# What's fair vs. What's reasonable vs. What's right



## Nestor_Kelebay (Apr 30, 2010)

Ok, this situation just came up today, and I'm wondering how best to handle it because it's not at all clear cut.

Two twin sisters are renting a 2 bedroom apartment from me, and the rent on that apartment went up by 3% from $660 to 680 effective May 1 (day after tomorrow).

The first sister, Janet, paid her rent cheque yesterday in the amount of $330, which is $10 shy of the $340 she should have paid for her half of May's rent.
So, I gave her a receipt for $340, but included a copy of the lease renewal form showing that the rent would be going up May 1 to $680.  I figured I'd swallow the $10 just as long as she paid the correct rent next time and thereafter.

Well today, her sister Janessa paid her share of the rent, and she ALSO paid $330.

I can:

1. Pretend to be an idiot and give Janessa a receipt for $340 and ALSO remind her that the rent went up to $680, or  (that's the "fair" option)

2. I can give Janessa her cheque back and tell her that I have already reminded them that the rent for may is $680, or (that's the "reasonable" option cuz I can't believe Janessa didn't see my note too)

3. I can give both cheques back and tell them both to pay $340 each.  (that's the "right" option)

What would you do and why?


----------



## oldognewtrick (Apr 30, 2010)

Well, quite the enigma.

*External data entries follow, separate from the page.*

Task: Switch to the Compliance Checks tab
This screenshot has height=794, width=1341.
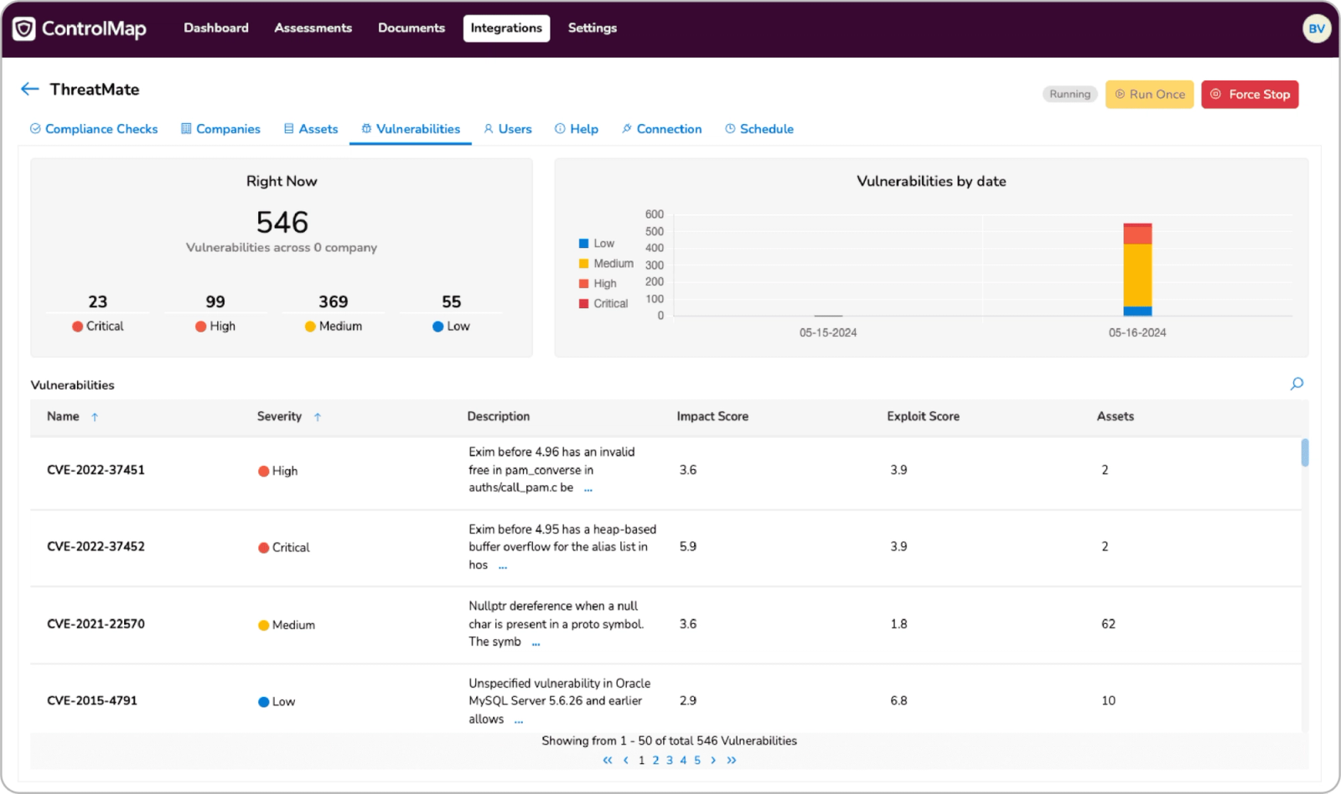Action: (94, 129)
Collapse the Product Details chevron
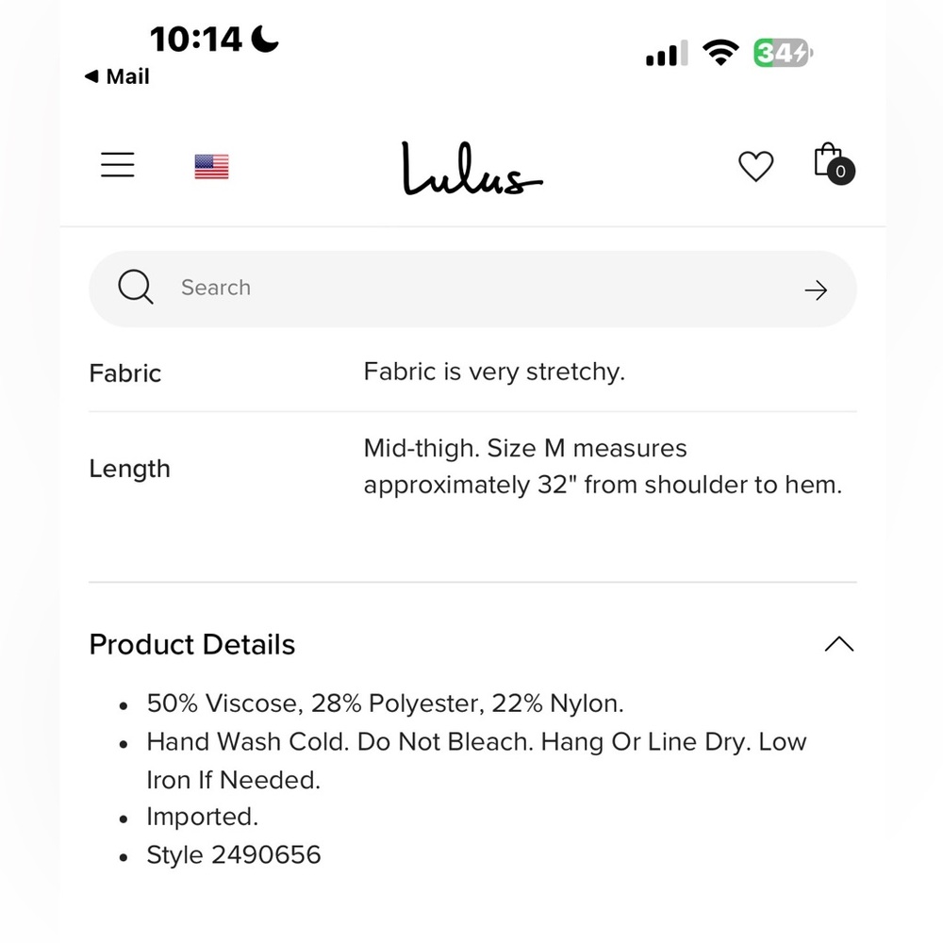 pyautogui.click(x=839, y=644)
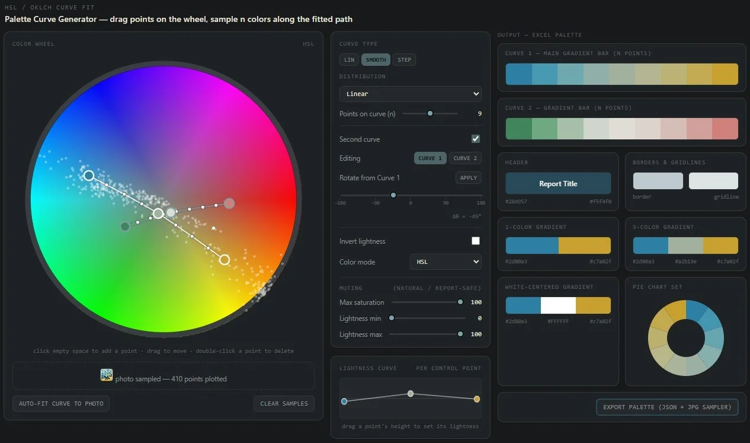Viewport: 750px width, 443px height.
Task: Select the large white control point at the wheel center
Action: (x=158, y=213)
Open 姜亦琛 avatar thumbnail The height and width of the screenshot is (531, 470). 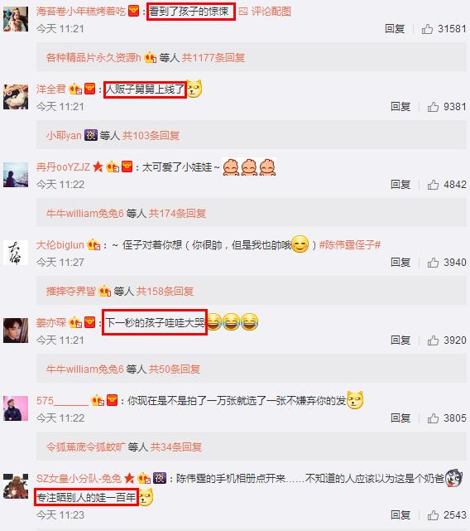[x=16, y=331]

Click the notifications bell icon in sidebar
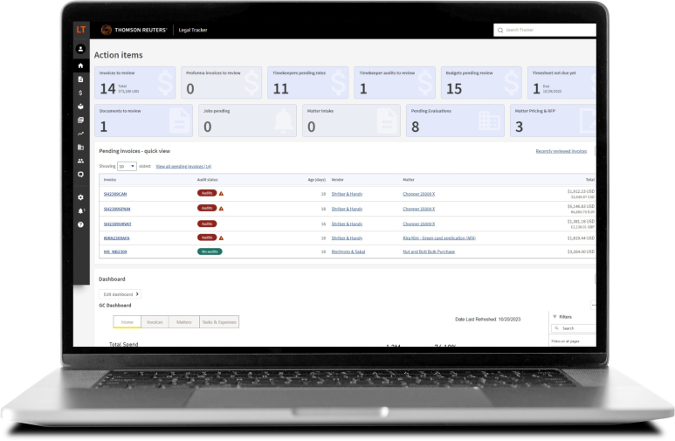point(80,210)
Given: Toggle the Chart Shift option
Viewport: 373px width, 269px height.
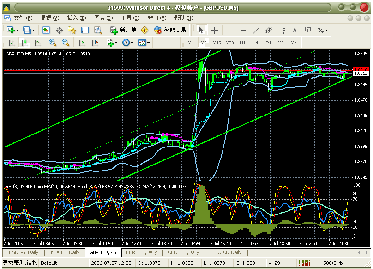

What would I do? Well if they work at Hooters and liked to sunbath a lot I'd probably let it slide. 

But you probably wanted a serious reply, then you shouldn't read this.

Then again do they usually pay their rent on time? How long have they been tenants? Do they make a lot of noise? Are they worth having as tenants? What are you going to do when all the other tenants feign innocence


----------



## inspectorD (Apr 30, 2010)

A lease agreement is a lease agreement. I would have collected the correct rent the first time.with no notes. The rent for May is 340 each, wether they pay it in April or on may 1st. And when it is late, do you charge a late fee?
And what about the security that goes with the raise in the rent, those should go up also.
That is what I would do if I was a real "stickler" named "Richard", but alas...I always do what is fair....
Karma is a bitch in this life....I think folks make the world go round, not $$.


----------



## Cork-Guy (May 1, 2010)

I'd keep the checks and tack on the past due rent to next months rent. The lease agreement is a legal binding contract you "all" must follow.


----------



## Daryl in Nanoose (May 1, 2010)

Cork-Guy said:


> I'd keep the checks and tack on the past due rent to next months rent. The lease agreement is a legal binding contract you "all" must follow.


This is what I would do but I would tell them about this then if they renig on it next month then out they go.


----------



## Nestor_Kelebay (May 1, 2010)

So, I hung on to Janessa's receipt for $340 until I decided what I was going to do.  I was most inclined to either swallow the full $20 difference and chaulk it up to experience, or give both cheques back and tell them the rent is $680, not $660.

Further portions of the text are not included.